Under this line is some data; print exactly the lines from the one containing "You are a computer-use" through its last line, without pictures.

→ **Records from a collection**:

---*---

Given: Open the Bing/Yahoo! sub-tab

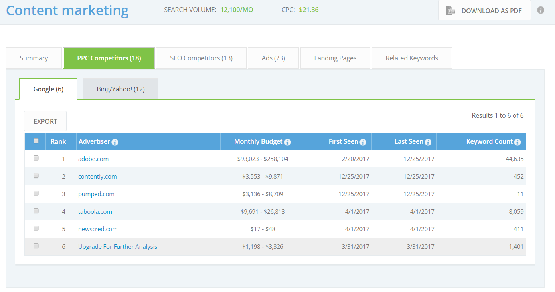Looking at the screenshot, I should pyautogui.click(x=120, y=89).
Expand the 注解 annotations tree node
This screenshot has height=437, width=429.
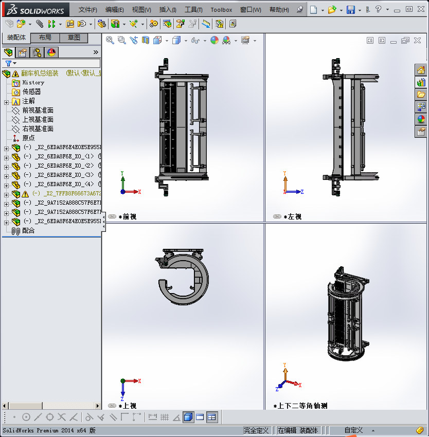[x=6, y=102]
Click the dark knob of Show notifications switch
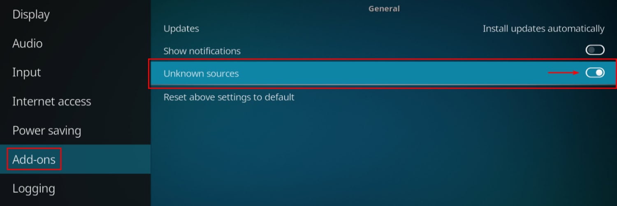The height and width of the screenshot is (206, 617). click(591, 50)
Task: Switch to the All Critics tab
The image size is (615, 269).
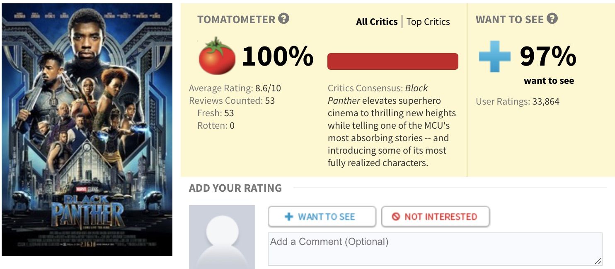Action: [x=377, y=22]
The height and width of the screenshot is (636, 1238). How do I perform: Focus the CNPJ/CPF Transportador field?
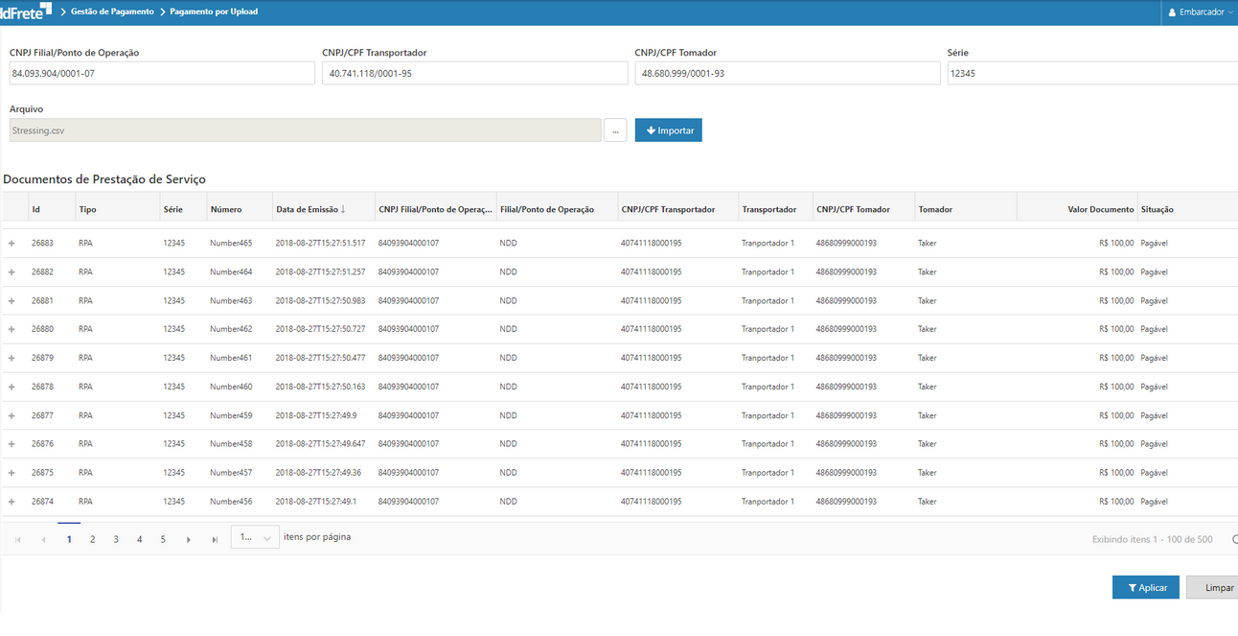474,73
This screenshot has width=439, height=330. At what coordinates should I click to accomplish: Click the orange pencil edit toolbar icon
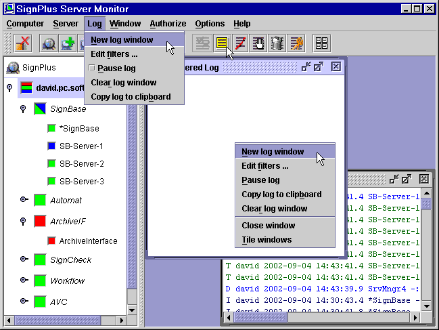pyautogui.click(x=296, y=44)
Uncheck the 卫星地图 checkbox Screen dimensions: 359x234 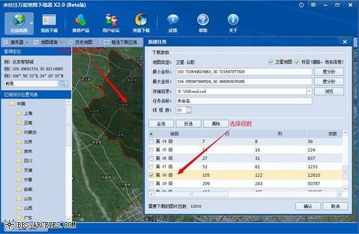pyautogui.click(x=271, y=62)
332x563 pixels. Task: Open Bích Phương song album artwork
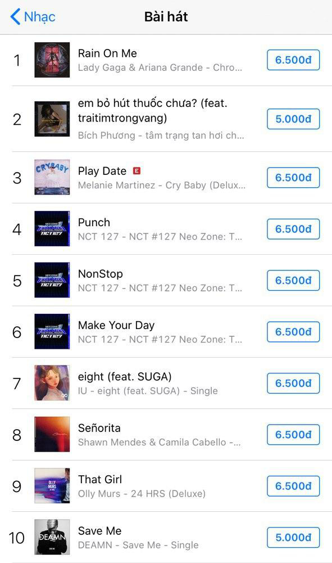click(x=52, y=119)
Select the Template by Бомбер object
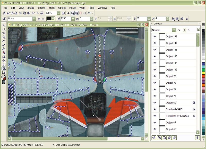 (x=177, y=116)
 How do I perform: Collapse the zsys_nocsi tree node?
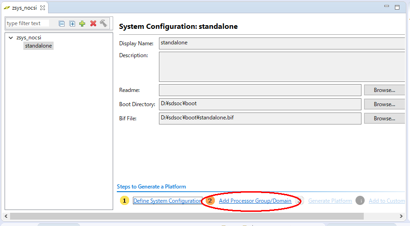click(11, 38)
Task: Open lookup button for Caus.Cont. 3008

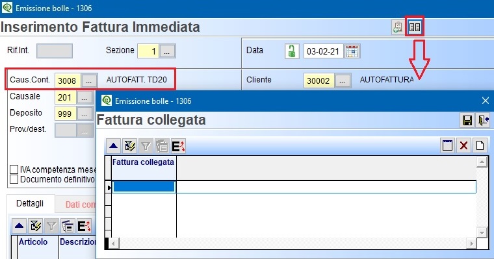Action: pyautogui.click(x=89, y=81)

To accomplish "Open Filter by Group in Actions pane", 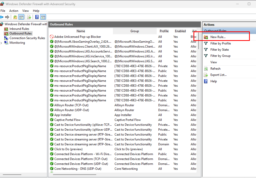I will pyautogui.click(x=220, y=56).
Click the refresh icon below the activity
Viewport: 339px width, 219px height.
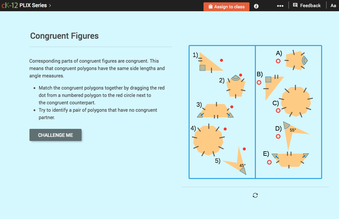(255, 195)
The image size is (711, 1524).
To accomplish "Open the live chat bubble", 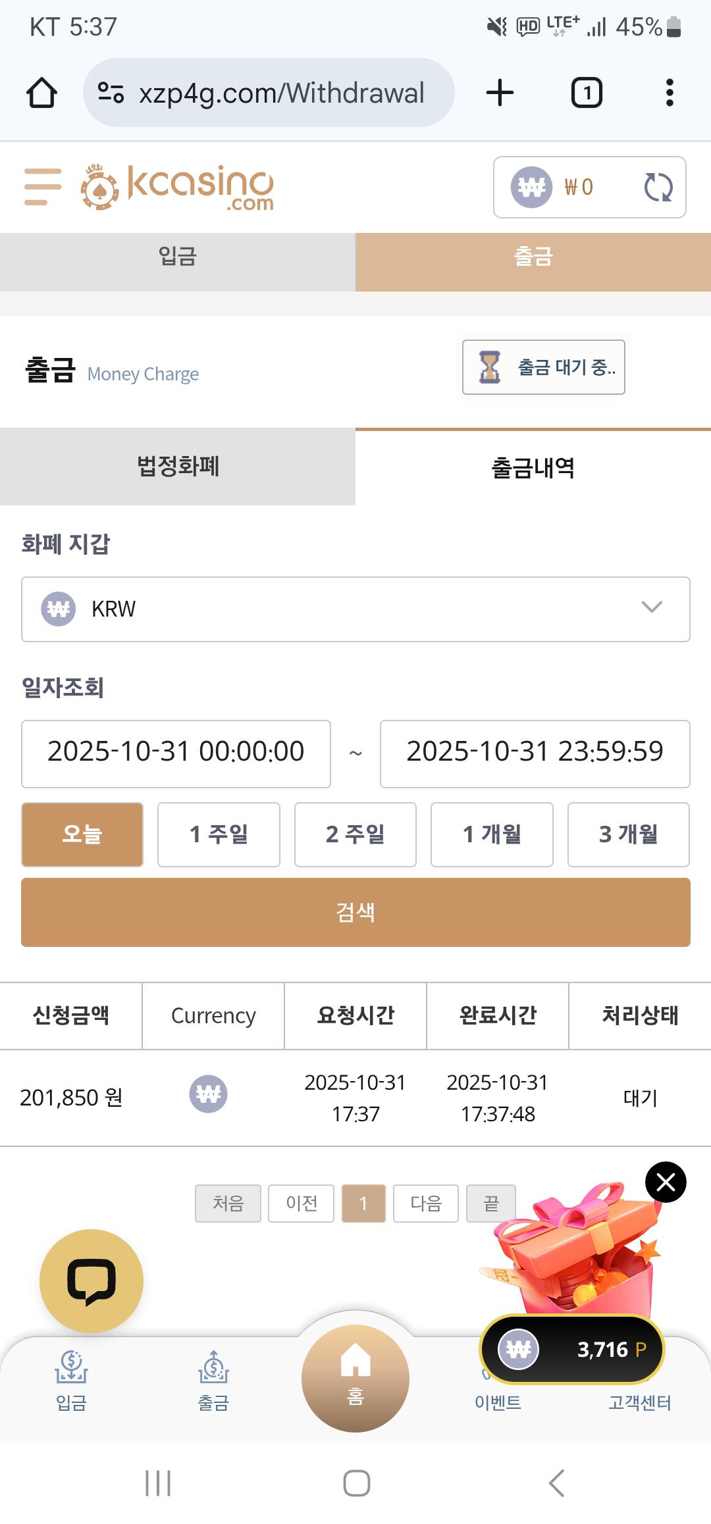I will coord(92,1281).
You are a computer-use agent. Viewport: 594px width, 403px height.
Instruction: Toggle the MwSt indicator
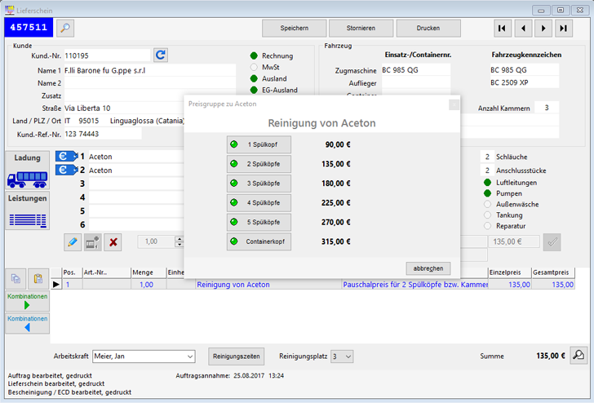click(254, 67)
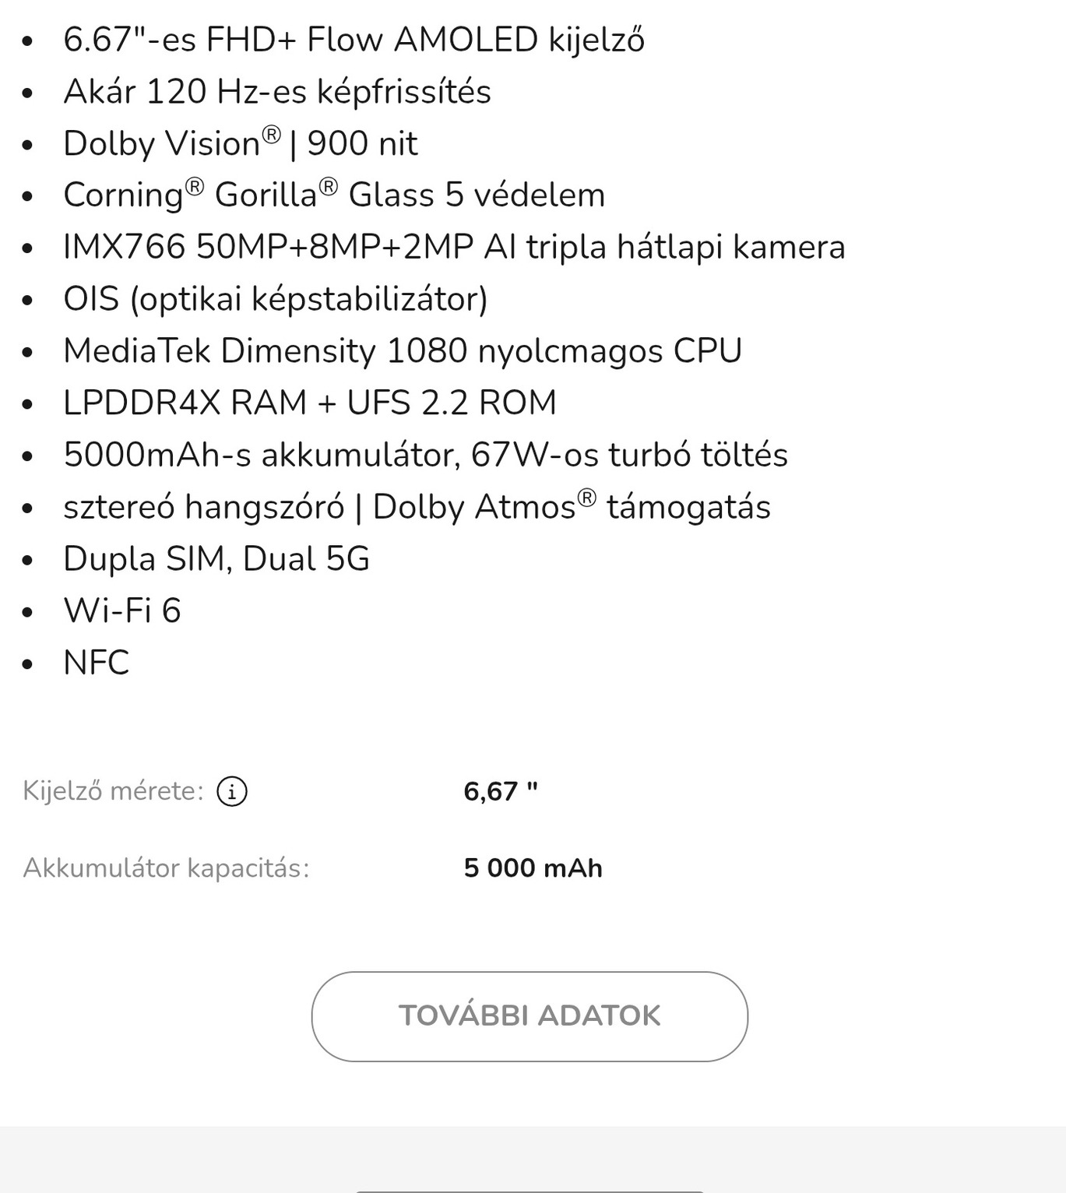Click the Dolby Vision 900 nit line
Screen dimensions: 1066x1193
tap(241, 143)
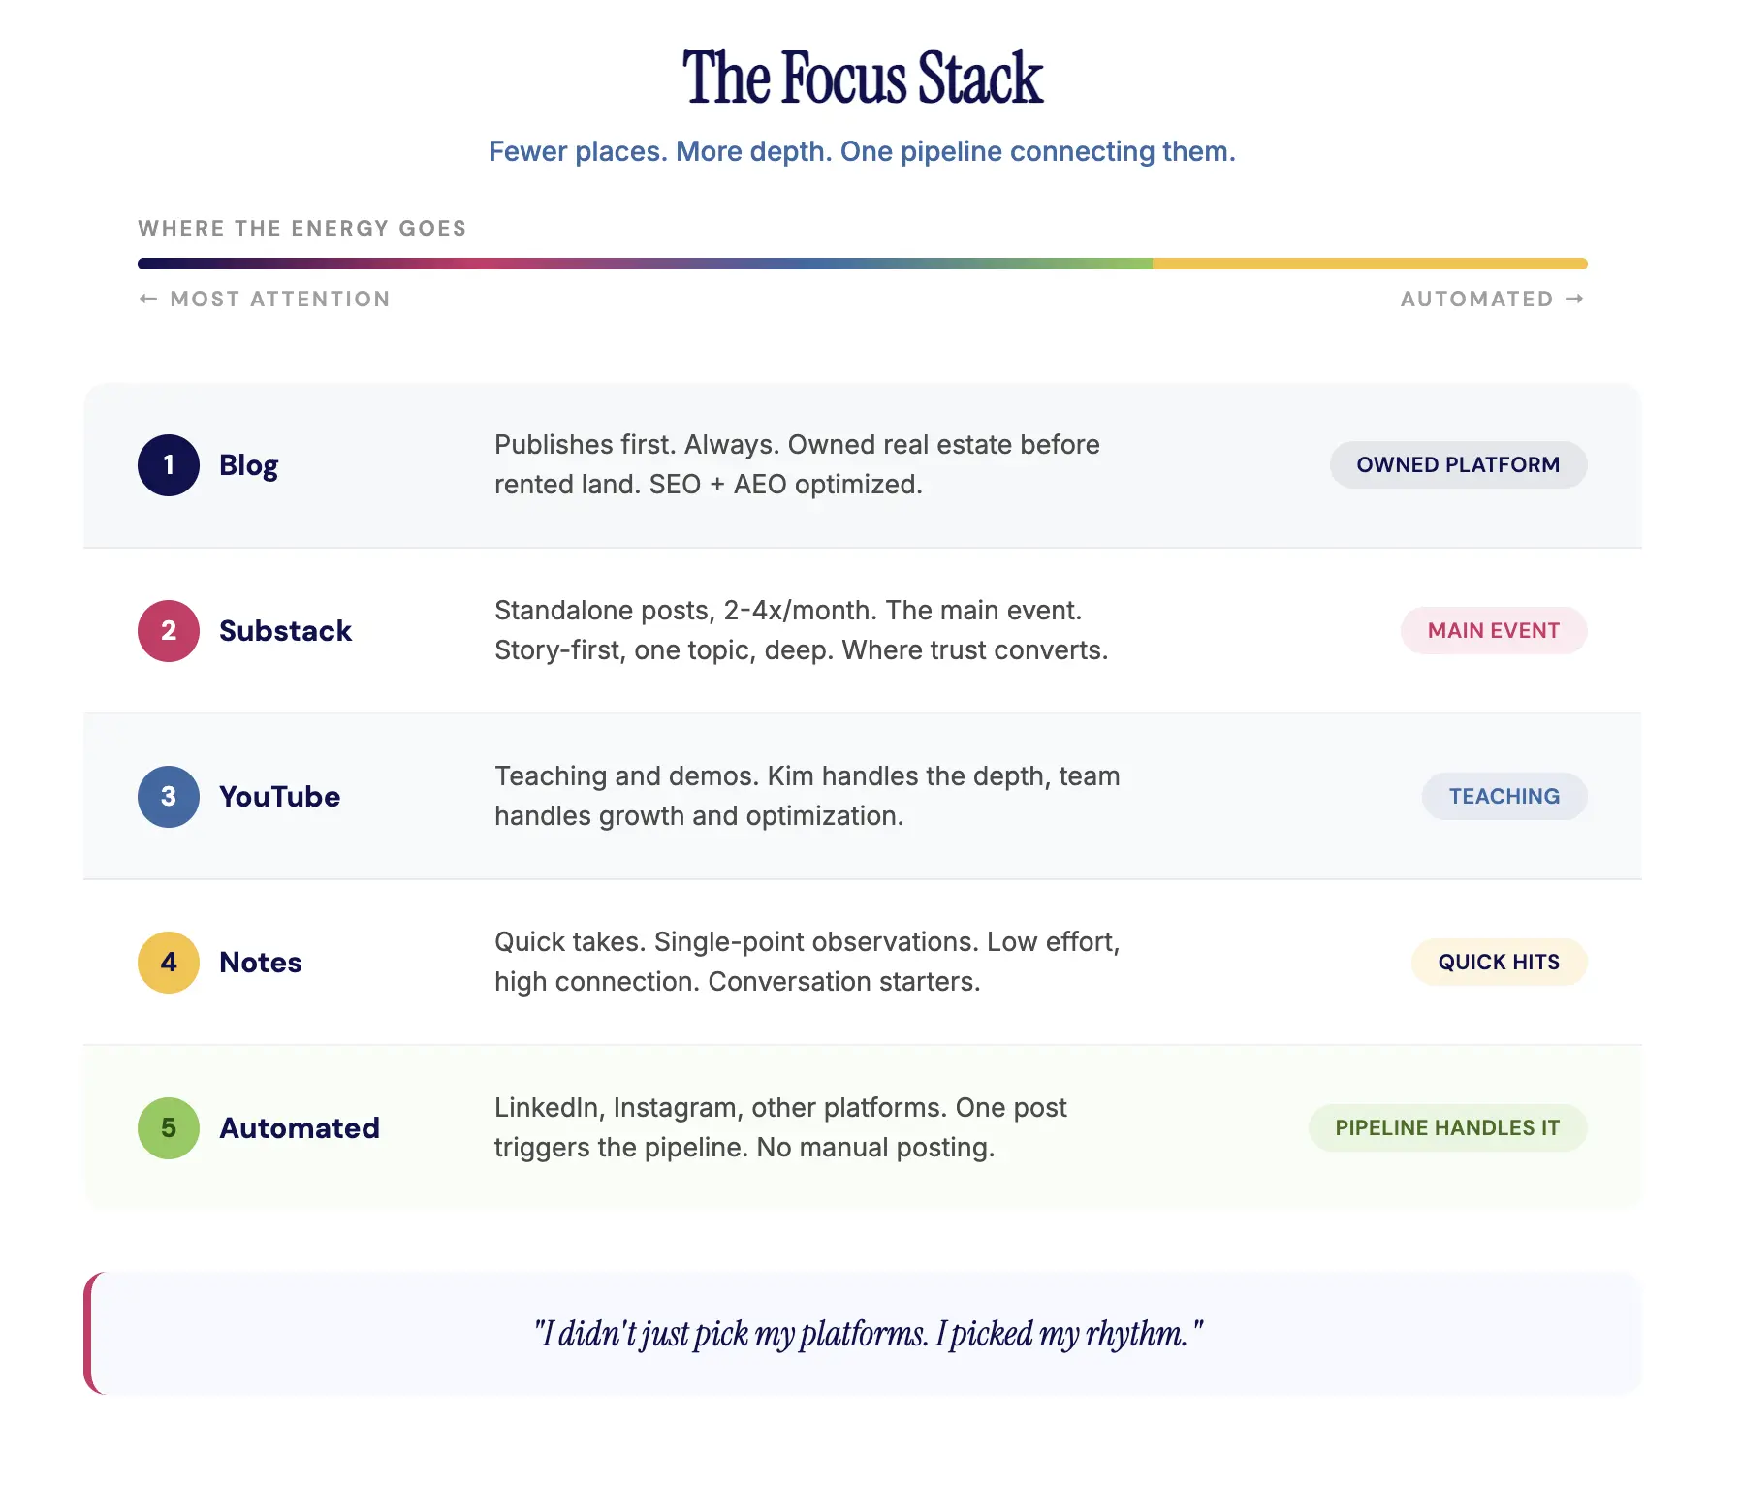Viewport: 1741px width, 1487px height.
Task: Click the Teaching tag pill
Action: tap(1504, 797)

---*---

→ **Answer section**:
You are a computer-use agent. Viewport: 594px width, 403px height.
Instruction: Toggle the MwSt indicator
click(254, 67)
Click the Dolby Vision 900 nit line
Screen dimensions: 1066x1193
tap(241, 143)
Viewport: 1741px width, 1487px height.
Task: Click the Teaching tag pill
Action: tap(1504, 797)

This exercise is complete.